Enhanced insulator fault detection using optimized ensemble of deep learning models based on weighted boxes fusion

Fault identification in transmission line insulators is essential to keep the power system running. Using deep learning-based models combined with interpretative techniques can be an alternative to improve power grid inspections and increase their reliability. Based on that consideration, this paper proposes an optimized ensemble of deep learning models (OEDL) based on weighted boxes fusion (WBF), called OEDL-WBF, to enhance the fault detection of power grid insulators.
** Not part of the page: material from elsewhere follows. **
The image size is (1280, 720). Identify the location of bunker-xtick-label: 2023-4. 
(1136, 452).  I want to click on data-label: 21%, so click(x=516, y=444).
The proposed model is hypertuned considering a tree-structured Parzen estimator (TPE), and interpretative results are provided using the eigenvector-based class activation map (Eigen-CAM) algorithm. The Eigen-CAM had better results than Grad-CAM, Activation-CAM, MaxActivation-CAM, and WeightedActivation-CAM. The multi-criteria optimization of the structure by TPE ensures that the appropriate hyperparameters of the you only look once (YOLO) model are used for object detection. With a mean average precision (mAP)@[0.5] of 0.9841 and mAP@[0.5:0.95] of 0.9722 the proposed OEDL-WBF outperforms other deep learning-based structures, such as YOLOv8, YOLOv9, YOLOv10, YOLOv11, and YOLOv12 in a benchmarking. The Eigen-CAM further helps to interpret the outcomes of the model.